Hay situaciones repetitivas y algo cómicas. Jocosas precisamente por lo reiterativo de las circunstancias.
La difícil tarea diaria de la existencialidad, lleva al heredero del morador de las cavernas, al replanteamiento de nuestro cometido en este mundo a punto de explosionar.
El intelecto del individuo como primera persona, desarrollado hacia un razonamiento lógico y lúcido, deja de ser tal, cuando la unión de dos o más sujetos acercan posturas para un posible convenio de intereses, lo cual dificulta el entendimiento entre los distintos motivos a tratar.
La necesidad humana de una explicación para todo o el autopersonarse como perjudicado en distintas cuestiones deontológicas, ha logrado que a lo largo de nuestra vasta historia, cometamos la muy desdeñable situación de introducir alguna extremidad en lugares catalogados como inoportunos, con las consecuencias que ello conlleva.
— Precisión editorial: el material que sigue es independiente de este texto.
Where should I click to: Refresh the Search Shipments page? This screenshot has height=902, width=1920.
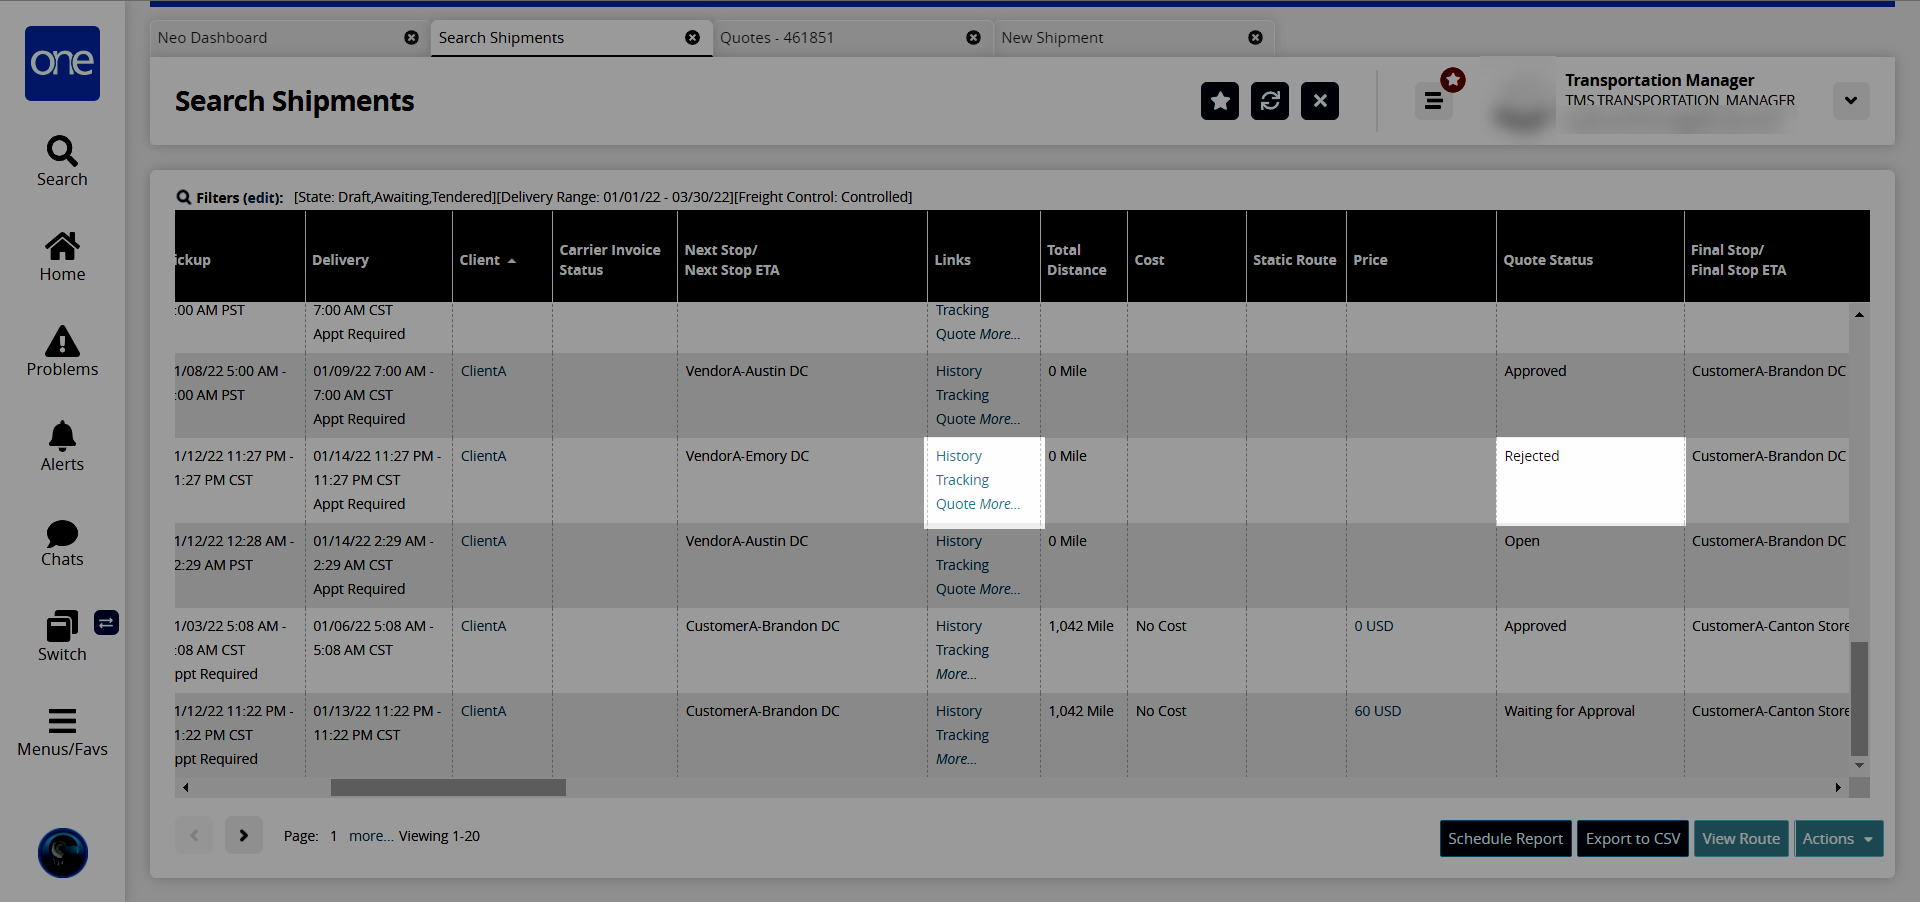1269,101
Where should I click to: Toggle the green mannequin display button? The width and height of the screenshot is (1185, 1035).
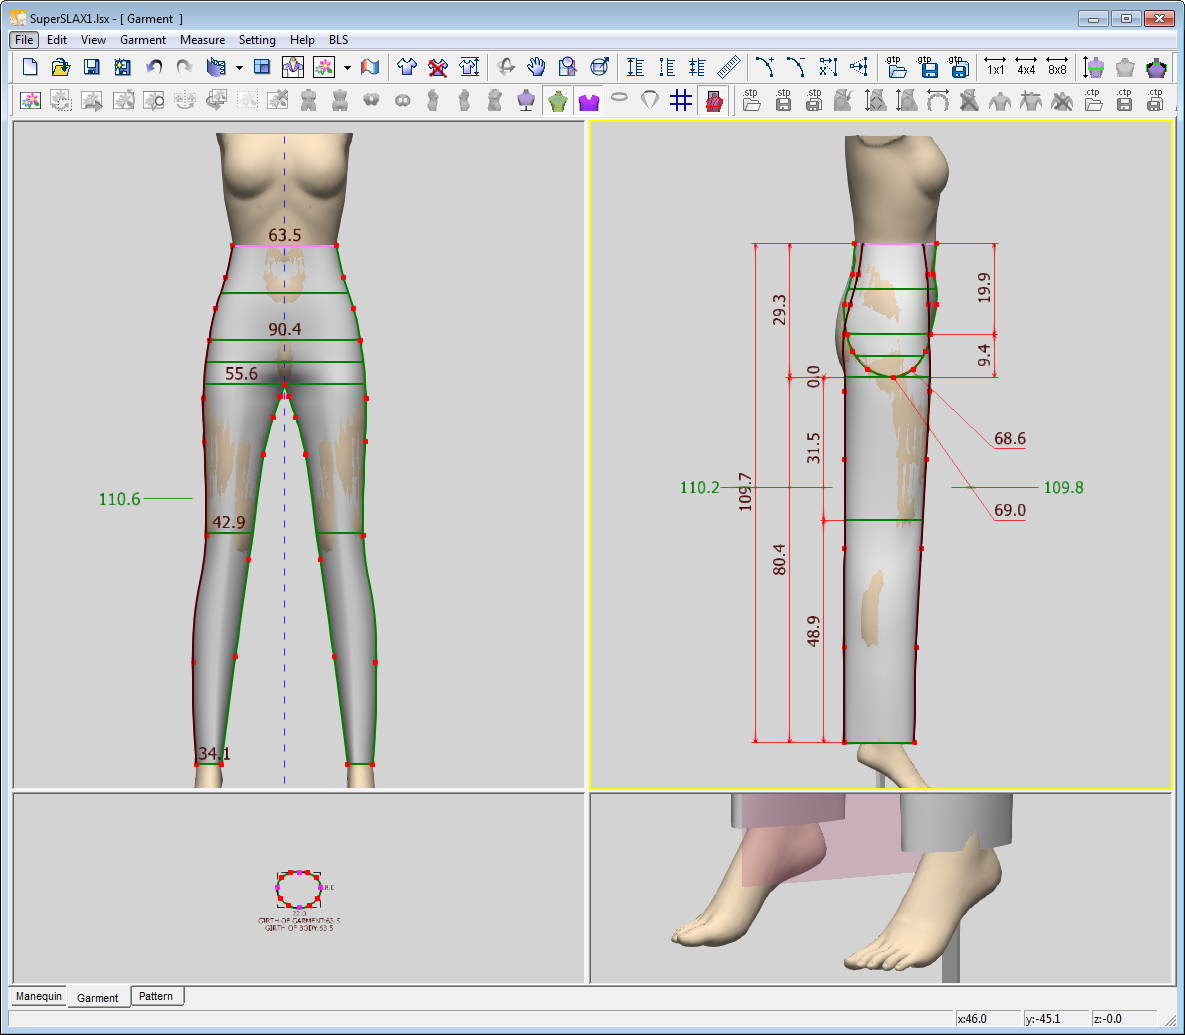(557, 101)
El privilegio a una declaración personal sin conminación externa, es lo que hace bueno un pluralismo ideológico como el que disfrutamos en nuestro país.
La cognición de las personas ante una posible amenaza, les lleva a la falsa percepción de un riesgo inminente, del que hay que defenderse. Sin embargo, el apresuramiento no ha sido casi nunca, buen consejero, como tampoco lo ha sido ni lo será, la credulidad por deslumbramiento ante fingidos elogios.
La comicidad a la que antes hacía mención, forma parte de una cotidianidad que con el paso del tiempo merma considerablemente la ilusionante aspiración de realizar trabajos que estimulan la creatividad colectiva.
Intereses subjetivos y de potestad ilícitos, que nos llevan una vez más a la hostilidad sin lógica y al hostigamiento y la animadversión hacia todo lo personalmente antagónico.
Como cabe la posibilidad de que mi alegato hacia una coexistencia de concordia y alborozo no llegue a horadar la sensibilidad y benévolas pretensiones de mis semejantes, solicito al menos, la dedicación de una sola reflexión: ¿Merece la pena emplear nuestra efímera vida en importunar la de los demás?.